In this project, various machine learning algorithms and data analysis techniques were used to predict diabetes types. The dataset was obtained from Apollo hospital. The project involved data preprocessing, exploratory data analysis (EDA), feature selection, model training, and hyperparameter tuning. Then, I deployed the final model using the Streamlit cloud platform. The web app can be found here https://gunaxprofessional-end-to-end-diabetes-mell-streamlit-app-p243sr.streamlit.app/ .
- Data Preprocessing: The data was cleaned, and missing values were imputed using different techniques.
- Exploratory Data Analysis: The EDA was performed using the Plotly library. The relationships between variables were explored using various visualizations.
- Feature Selection: Different feature selection techniques were used to identify the most important features for model training.
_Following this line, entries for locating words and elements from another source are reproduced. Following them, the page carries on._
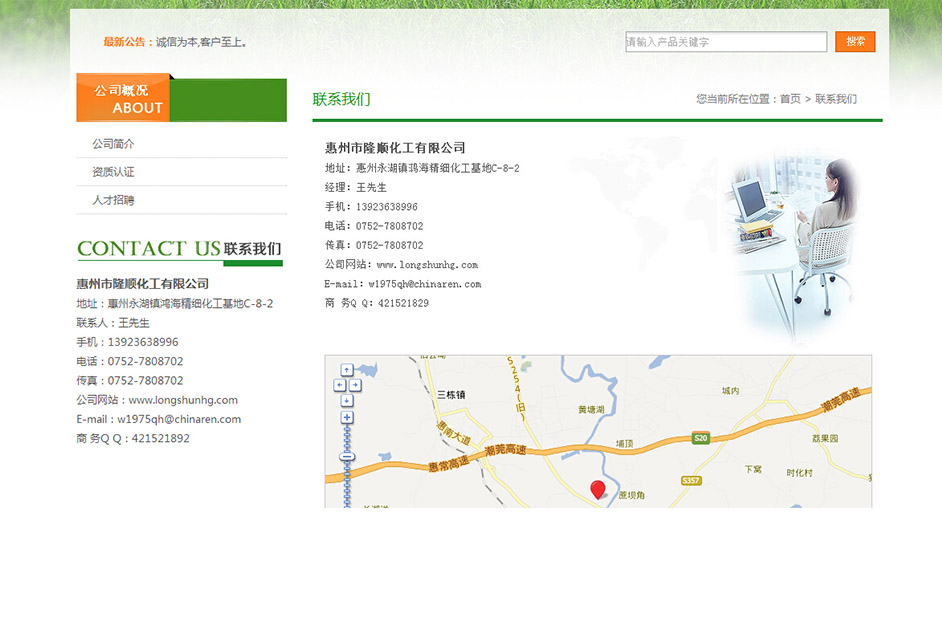
Task: Go to 人才招聘 in the sidebar
Action: coord(113,200)
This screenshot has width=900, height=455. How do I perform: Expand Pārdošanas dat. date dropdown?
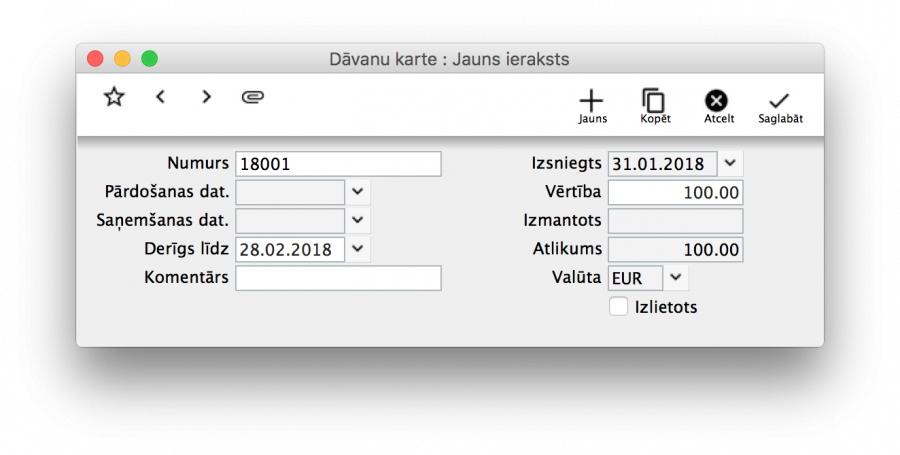tap(358, 192)
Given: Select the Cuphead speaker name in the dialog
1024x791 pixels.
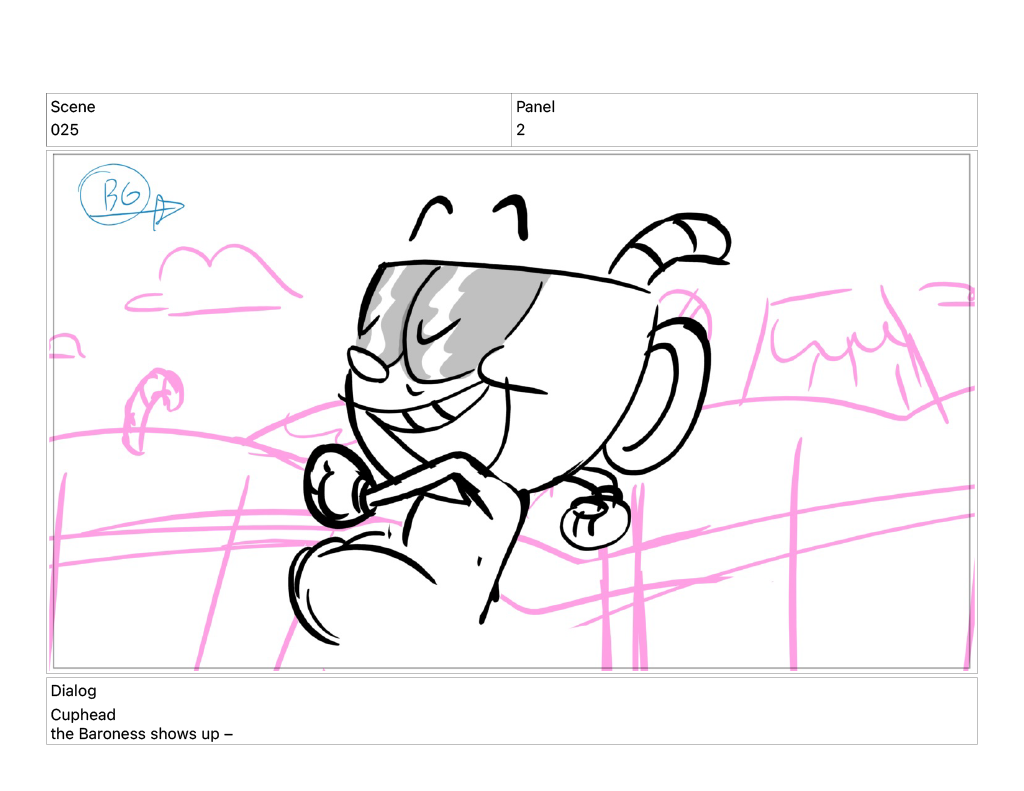Looking at the screenshot, I should [83, 715].
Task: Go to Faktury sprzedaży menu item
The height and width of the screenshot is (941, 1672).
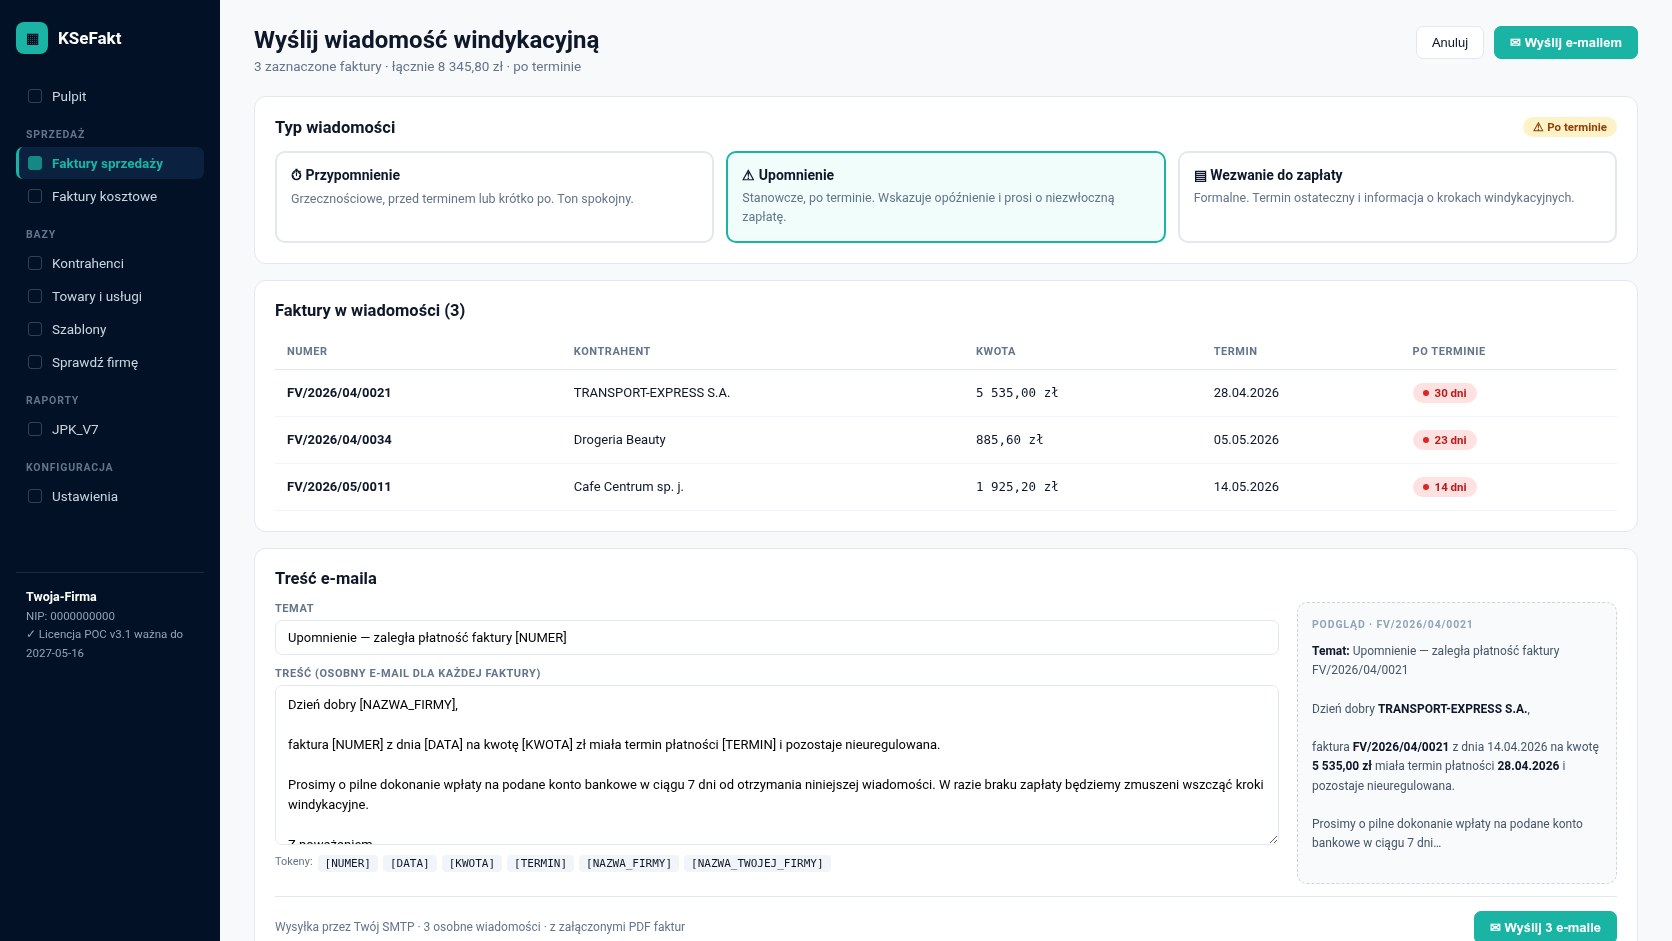Action: pos(110,164)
- Machine Learning Algorithms: A total of various machine learning algorithms were compared to identify the best one for the task of predicting diabetes types. The algorithms included Logistic Regression, K-Nearest Neighbor, Decision Tree, Random Forest, and XGBoost.
- Hyperparameter Tuning: GridSearchCV was used to tune the hyperparameters of the selected machine learning algorithm.
The XGBoostClassifier algorithm gave the best results, with an accuracy of 98.24%. The results show that the project can be useful in predicting diabetes types.
This project shows that machine learning algorithms can be used to accurately predict diabetes types. The results obtained from this project can be used to improve the diagnosis and treatment of diabetes patients.